In previous roles that I have held in my career, I have had daily task lists, or very distinct lists of tasks that must be completed each day in order to move forward and get things done.
Now I am in the type of role where things change all the time, some deadlines are many weeks or months away, and I never feel like there is much structure. Nobody is structuring my day and telling me what needs to happen, and when it comes to food and exercise and my social life I am starting to find this is creeping in.
Once I was highly organised, and I don’t feel that way at the moment. My friend is coming to visit tonight and my house is a mess, and I haven’t really thought about what to do when I get home tonight but I need to wash dishes, cook dinner, get my brain sorted out. She doesn’t need to walk into the craziness, but she will, and she’ll cope because she loves me. Wednesday night we’re going out to see Kimbra sing and are yet to make actual plans for meeting up with people and eating and all of that. This is very unusual for me. Also on Friday I’m going to Penny’s to watch movies with the girls and probably eat take away.

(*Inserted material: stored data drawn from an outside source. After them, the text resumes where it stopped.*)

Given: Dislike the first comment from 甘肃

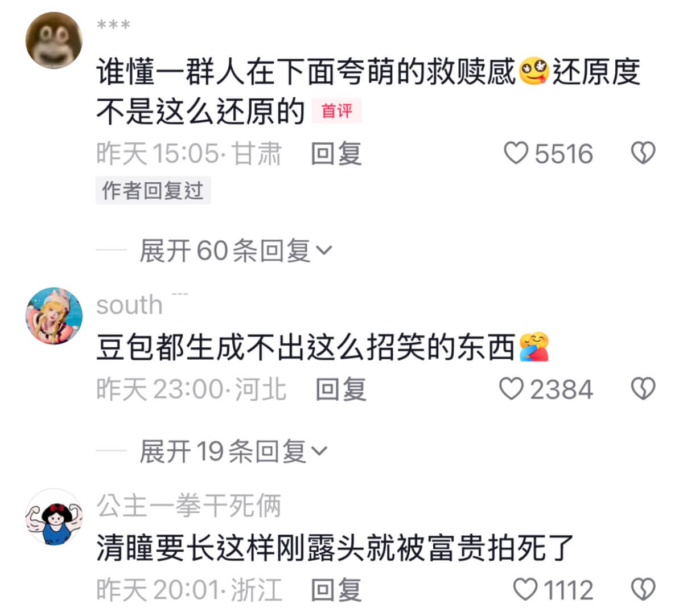Looking at the screenshot, I should tap(643, 154).
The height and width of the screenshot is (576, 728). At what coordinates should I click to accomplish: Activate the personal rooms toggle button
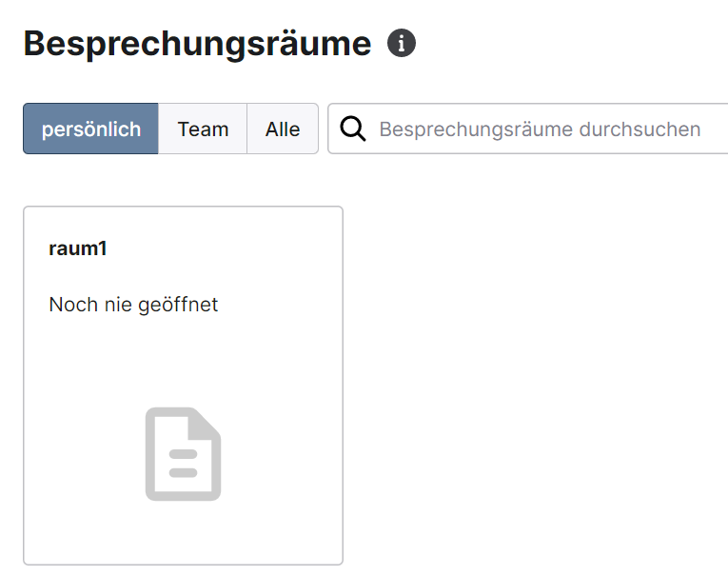click(x=91, y=129)
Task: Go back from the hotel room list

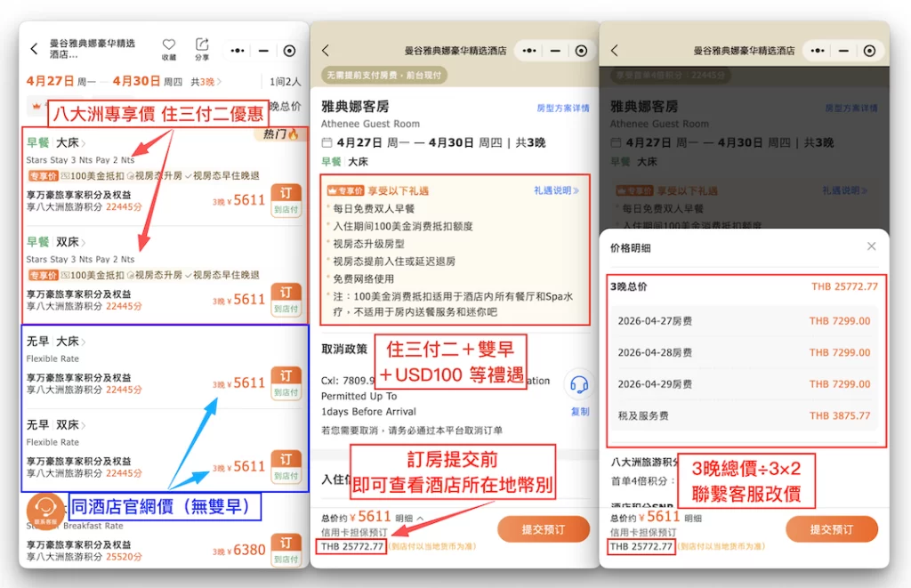Action: coord(35,50)
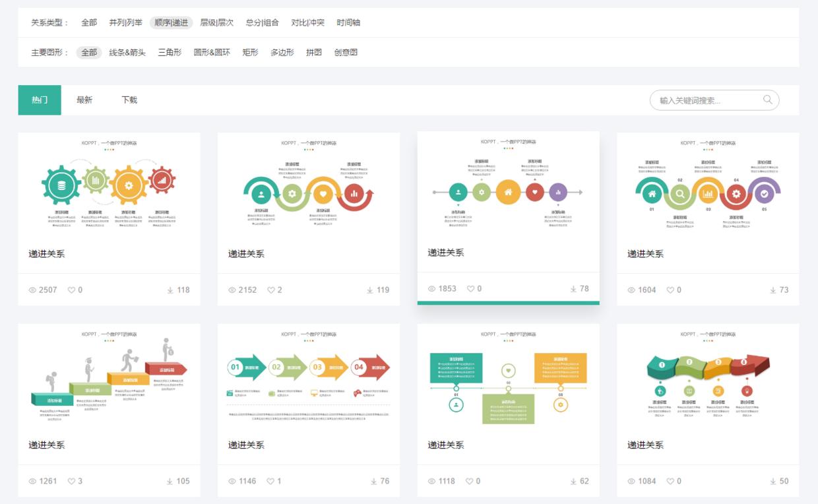Click the keyword search input field

699,100
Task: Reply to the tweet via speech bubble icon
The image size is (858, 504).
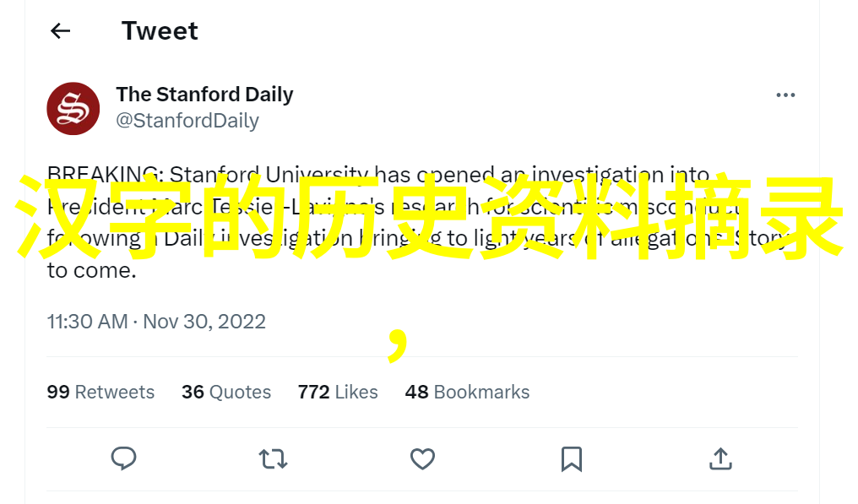Action: [x=124, y=458]
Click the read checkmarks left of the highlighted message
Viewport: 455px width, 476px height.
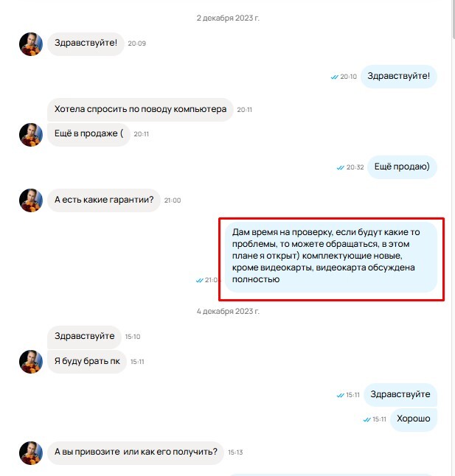point(200,280)
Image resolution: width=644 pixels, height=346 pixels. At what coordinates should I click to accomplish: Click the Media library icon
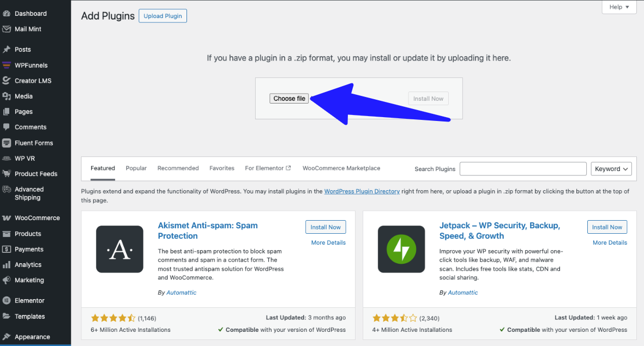click(6, 96)
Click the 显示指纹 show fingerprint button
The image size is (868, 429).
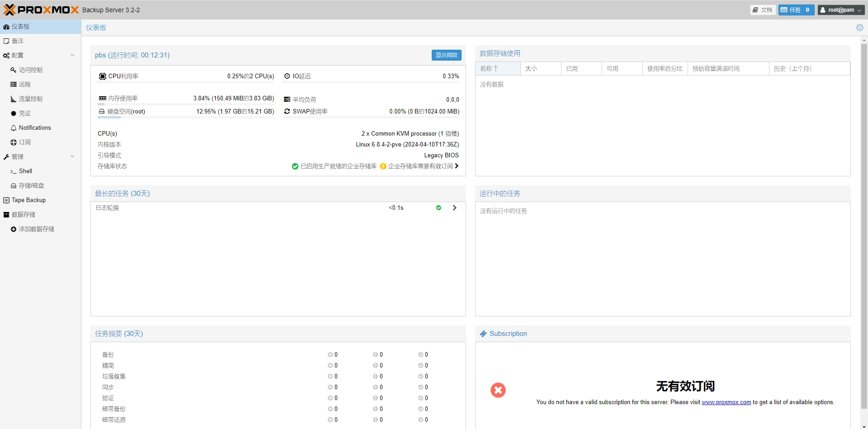click(x=446, y=55)
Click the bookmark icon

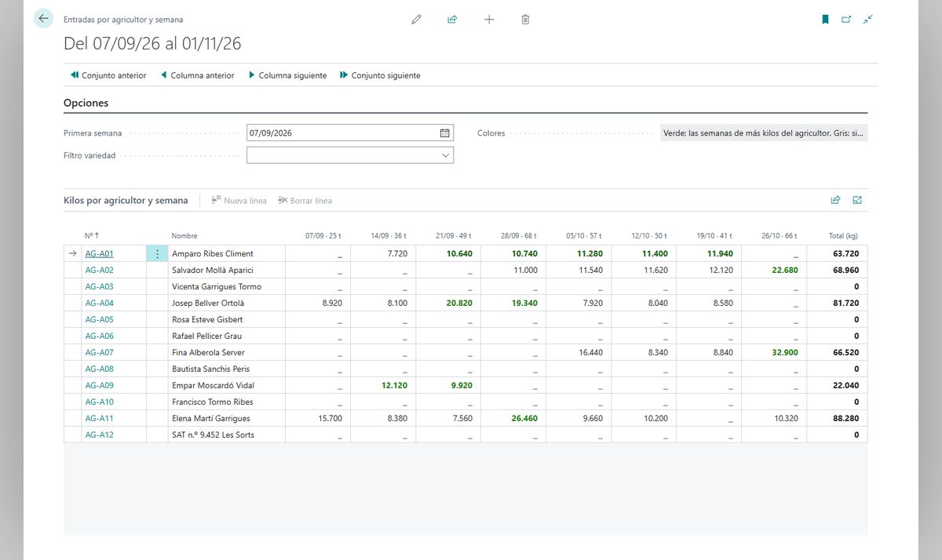[825, 20]
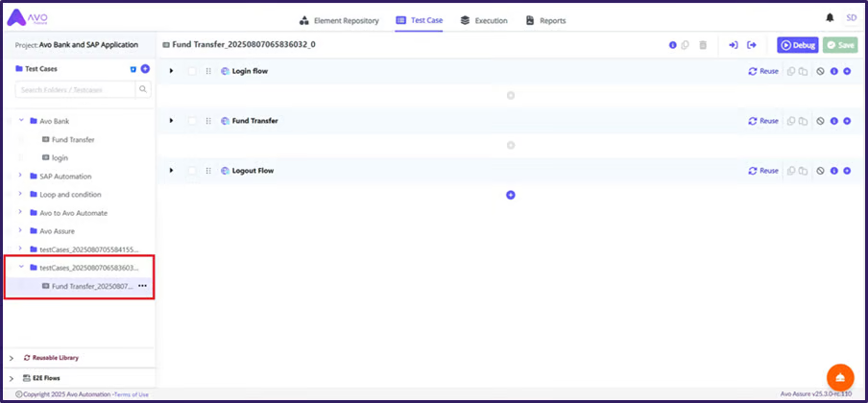Screen dimensions: 868x403
Task: Check the Logout Flow checkbox
Action: (192, 171)
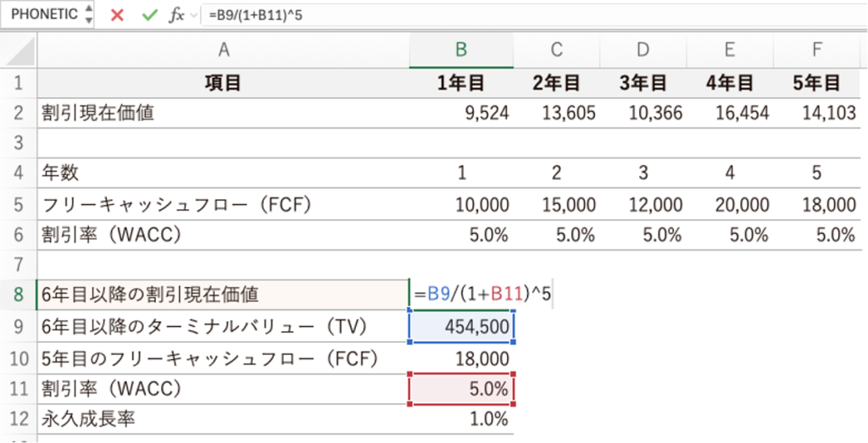The height and width of the screenshot is (443, 868).
Task: Click the terminal value cell showing 454,500
Action: pyautogui.click(x=461, y=328)
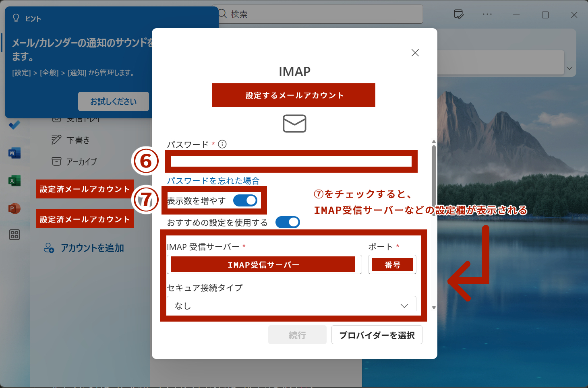
Task: Click the パスワードを忘れた場合 link
Action: 213,181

Where in all this am I planning my exercise and groceries so that I eat properly? Where in all this am I planning to clean my house and get myself organised and make sure I’m keeping on top of my homework? (exam is on May 31)
This needs to happen. I may need to start a time table for myself, plot out my time and my plans and my life a little bit, provide myself with some structure. Because I’m a grown up now, and nobody is going to hand this to me already filled out and stand over me until I obey and go to class like a good student.